Open llvmbot opened 8 years ago

llvmbot commented 8 years ago
Bugzilla Link 27671
Version 3.5
OS All
Reporter LLVM Bugzilla Contributor
CC @DougGregor,@zygoloid,@synopsys-sig-compiler-frontends

Extended Description

The following code compiles successfully in Clang 3.4 and GCC 5.2. Clang 3.5 and higher issues an error in C++11 mode.

$ cat test.cpp
struct Base
{
  Base();
private:
  Base(const Base&);
};
struct D: public Base
{
  D(char*) {}
};
void func() {
  (void)new D("");
}
$ /opt/pkg/gcc-5.2.0/bin/g++ -c -w -std=c++11 test.cpp

$ /opt/pkg/clang-3.4/bin/clang -c -w -std=c++11 test.cpp

$ /opt/pkg/clang-3.5.0/bin/clang -c -w test.cpp

$ /opt/pkg/clang-3.5.0/bin/clang -c -w -std=c++11 test.cpp
test.cpp:12:13: error: call to implicitly-deleted copy constructor of 'D'
  (void)new D("");
            ^ ~~
test.cpp:7:11: note: copy constructor of 'D' is implicitly deleted because base class 'Base' has an
      inaccessible copy constructor
struct D: public Base
          ^
1 error generated.
ec04fc15-fa35-46f2-80e1-5d271f2ef708 commented 8 years ago

This code is ill-formed in C++11 onwards, because you can't implicitly convert a string literal to a (non-const) char*.

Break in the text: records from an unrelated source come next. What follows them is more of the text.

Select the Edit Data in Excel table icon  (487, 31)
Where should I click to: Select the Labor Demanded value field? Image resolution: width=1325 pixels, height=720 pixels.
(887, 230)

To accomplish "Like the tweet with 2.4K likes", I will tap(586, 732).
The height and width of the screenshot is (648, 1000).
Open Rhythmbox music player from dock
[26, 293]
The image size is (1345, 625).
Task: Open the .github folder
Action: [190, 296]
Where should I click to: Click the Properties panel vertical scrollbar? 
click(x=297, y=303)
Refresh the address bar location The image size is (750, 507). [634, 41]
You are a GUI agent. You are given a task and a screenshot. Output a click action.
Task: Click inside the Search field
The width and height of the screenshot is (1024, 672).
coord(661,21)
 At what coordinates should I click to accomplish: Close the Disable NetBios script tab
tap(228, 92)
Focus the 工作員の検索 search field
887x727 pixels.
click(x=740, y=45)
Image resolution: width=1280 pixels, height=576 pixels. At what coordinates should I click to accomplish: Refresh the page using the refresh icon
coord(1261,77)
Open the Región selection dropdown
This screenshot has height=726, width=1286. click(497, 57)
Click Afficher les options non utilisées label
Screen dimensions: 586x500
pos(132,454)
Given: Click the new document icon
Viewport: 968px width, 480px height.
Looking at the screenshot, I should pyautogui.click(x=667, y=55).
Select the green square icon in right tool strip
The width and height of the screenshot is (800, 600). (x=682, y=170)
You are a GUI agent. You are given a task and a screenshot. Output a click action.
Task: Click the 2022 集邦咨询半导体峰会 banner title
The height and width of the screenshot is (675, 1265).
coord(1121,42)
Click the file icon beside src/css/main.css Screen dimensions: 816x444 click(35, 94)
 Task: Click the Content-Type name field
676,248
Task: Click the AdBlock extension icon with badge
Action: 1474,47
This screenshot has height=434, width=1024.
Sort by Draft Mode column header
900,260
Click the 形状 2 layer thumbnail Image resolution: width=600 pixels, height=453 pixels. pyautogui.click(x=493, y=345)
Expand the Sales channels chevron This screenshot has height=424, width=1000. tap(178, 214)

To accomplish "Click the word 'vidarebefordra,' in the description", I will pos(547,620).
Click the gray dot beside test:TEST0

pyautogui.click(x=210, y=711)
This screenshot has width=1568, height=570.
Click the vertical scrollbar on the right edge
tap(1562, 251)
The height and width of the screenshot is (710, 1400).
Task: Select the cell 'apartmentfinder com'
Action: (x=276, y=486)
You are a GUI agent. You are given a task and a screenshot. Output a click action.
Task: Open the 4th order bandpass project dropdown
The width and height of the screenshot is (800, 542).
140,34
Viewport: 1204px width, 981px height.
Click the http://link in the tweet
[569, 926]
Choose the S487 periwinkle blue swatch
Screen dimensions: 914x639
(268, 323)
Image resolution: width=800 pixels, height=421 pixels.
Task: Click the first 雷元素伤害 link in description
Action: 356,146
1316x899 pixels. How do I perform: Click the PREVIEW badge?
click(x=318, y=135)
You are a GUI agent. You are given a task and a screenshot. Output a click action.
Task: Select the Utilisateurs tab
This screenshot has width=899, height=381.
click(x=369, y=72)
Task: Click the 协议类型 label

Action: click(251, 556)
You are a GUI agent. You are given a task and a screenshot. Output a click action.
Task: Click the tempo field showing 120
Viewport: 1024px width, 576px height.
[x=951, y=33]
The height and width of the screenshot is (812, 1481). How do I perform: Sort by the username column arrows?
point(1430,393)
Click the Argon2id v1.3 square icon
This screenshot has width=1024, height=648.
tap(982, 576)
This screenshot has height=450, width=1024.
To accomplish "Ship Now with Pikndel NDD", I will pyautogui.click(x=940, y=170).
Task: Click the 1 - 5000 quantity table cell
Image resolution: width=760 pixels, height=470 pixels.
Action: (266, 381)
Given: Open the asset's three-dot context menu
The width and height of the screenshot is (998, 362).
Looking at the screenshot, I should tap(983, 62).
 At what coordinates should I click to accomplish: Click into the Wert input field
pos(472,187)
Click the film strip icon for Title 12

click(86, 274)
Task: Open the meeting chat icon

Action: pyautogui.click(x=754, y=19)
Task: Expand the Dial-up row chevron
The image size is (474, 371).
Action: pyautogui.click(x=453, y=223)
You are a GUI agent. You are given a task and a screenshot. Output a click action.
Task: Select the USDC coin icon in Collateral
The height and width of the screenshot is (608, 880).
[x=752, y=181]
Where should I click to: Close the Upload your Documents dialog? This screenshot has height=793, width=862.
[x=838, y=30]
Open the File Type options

We fixed Clang 3.5 to properly implement this rule in overload resolution -- as an extension, we still allow the conversion of "" to char*, but it's considered worse than every other conversion, so we only do it when there is no other viable function.

As as consequence, we prefer to use D's copy constructor over D's char* constructor. D's copy construction works because we can't recursively use the copy constructor from within it, so we choose the char* constructor in the recursive call as it is then the only viable function.